_MATERIALS PROVIDED_
☆ ☆ ☆
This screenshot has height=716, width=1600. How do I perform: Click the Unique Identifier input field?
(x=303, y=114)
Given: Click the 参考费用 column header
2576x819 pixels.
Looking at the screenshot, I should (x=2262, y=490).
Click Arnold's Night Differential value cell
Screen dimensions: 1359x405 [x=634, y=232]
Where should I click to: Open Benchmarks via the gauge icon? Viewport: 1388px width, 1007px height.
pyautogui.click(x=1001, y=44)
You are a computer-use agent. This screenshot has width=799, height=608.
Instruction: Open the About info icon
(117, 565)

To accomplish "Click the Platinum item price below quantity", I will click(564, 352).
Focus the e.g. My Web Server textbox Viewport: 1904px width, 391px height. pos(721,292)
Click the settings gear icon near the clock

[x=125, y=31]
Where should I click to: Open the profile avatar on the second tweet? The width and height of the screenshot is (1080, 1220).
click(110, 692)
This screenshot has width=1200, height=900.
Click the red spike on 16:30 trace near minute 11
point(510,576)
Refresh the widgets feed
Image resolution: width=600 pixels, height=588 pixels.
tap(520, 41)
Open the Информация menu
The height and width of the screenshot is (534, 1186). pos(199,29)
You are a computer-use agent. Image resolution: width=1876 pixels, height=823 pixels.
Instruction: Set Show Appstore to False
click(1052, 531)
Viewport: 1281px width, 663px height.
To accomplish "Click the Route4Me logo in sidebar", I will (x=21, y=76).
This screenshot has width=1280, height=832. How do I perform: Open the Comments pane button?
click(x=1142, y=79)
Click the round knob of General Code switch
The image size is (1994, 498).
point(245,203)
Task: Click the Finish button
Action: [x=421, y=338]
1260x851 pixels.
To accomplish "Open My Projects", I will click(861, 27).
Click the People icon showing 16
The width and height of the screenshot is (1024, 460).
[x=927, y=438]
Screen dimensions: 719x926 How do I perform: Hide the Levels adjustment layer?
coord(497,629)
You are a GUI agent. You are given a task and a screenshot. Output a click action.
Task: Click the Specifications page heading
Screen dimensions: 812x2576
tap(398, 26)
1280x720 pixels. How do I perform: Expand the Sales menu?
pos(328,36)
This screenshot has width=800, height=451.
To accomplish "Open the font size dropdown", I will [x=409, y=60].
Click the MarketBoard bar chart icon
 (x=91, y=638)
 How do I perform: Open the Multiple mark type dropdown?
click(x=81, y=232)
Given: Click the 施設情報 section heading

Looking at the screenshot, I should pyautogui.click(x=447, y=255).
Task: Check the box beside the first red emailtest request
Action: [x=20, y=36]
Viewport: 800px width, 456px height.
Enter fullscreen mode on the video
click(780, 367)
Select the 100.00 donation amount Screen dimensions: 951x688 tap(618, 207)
☆ ☆ ☆
_WHAT THE EXERCISE ASKS_
The lines to show are those in the data above that include "agent".

_ANSWER BELOW_
You are a computer-use agent. This screenshot has width=799, height=608.
You are a computer-use agent. Image resolution: width=1876 pixels, height=823 pixels.
You are a GUI agent. You are given a task and a screenshot. Output a click action.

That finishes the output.